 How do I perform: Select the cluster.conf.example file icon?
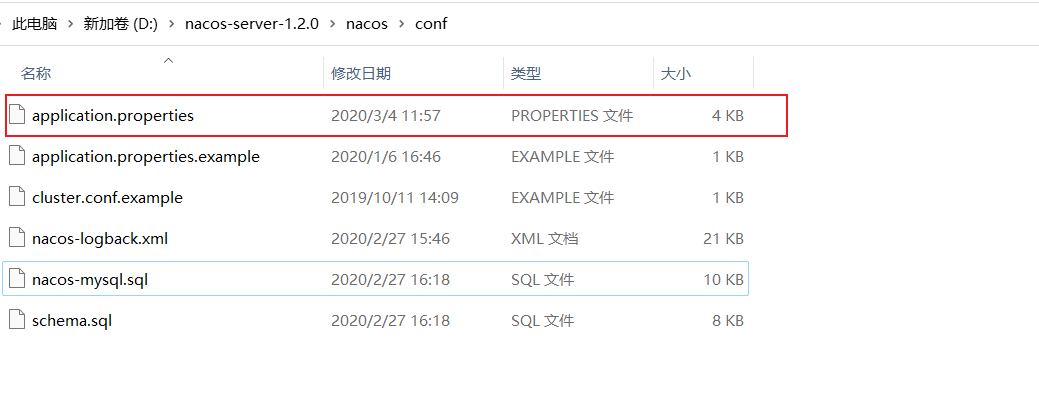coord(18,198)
⁂
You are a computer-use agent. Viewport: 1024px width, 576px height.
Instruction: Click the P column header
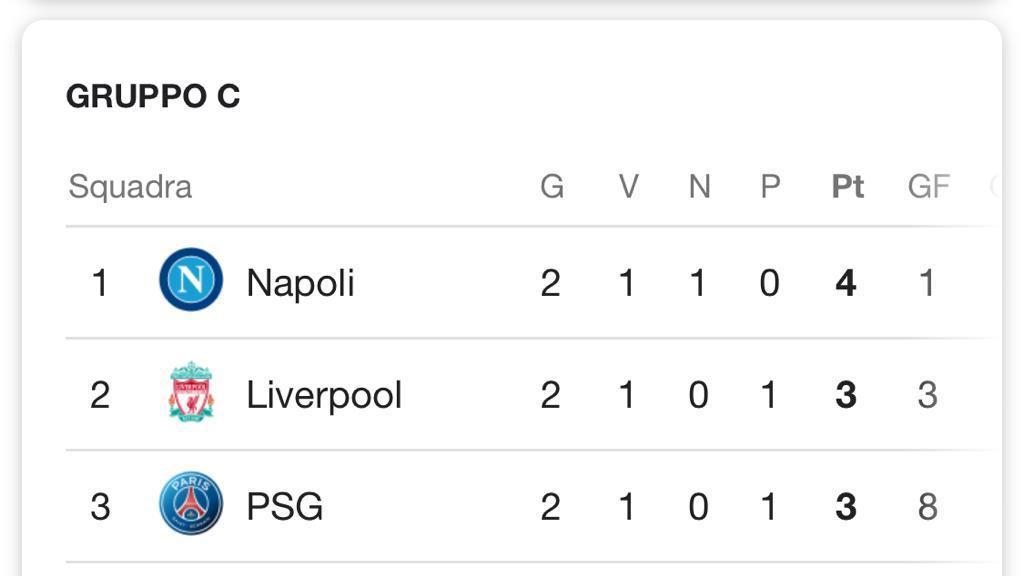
⁂
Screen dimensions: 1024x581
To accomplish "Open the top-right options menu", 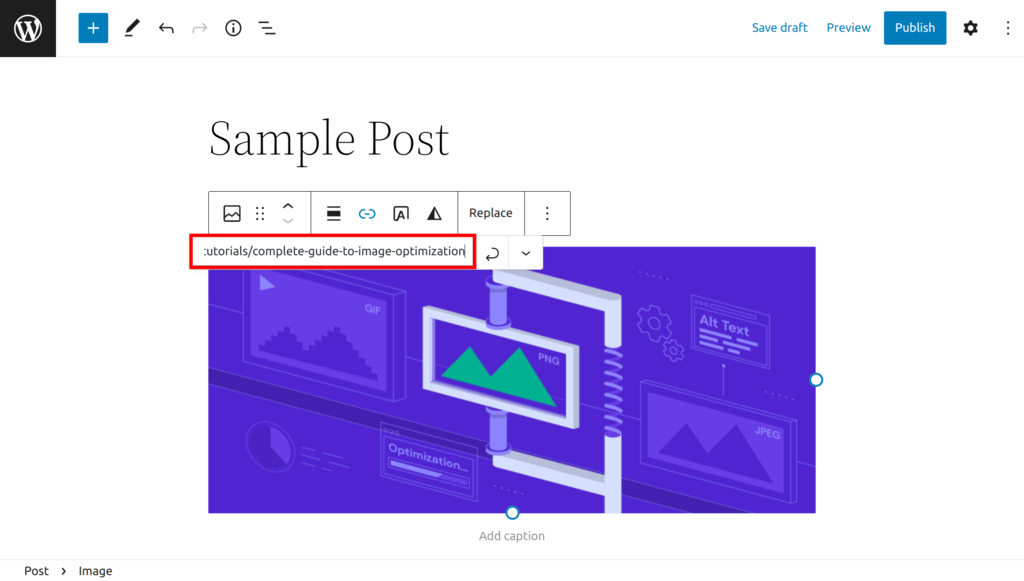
⁂
Work to be completed ->
Each line above that falls between the line with "Screen dimensions: 1024x581" and the line with "the top-right options" should be printed exactly, together with those two lines, but the pictures should not.

Exercise response ->
Screen dimensions: 1024x581
To accomplish "Open the top-right options menu", 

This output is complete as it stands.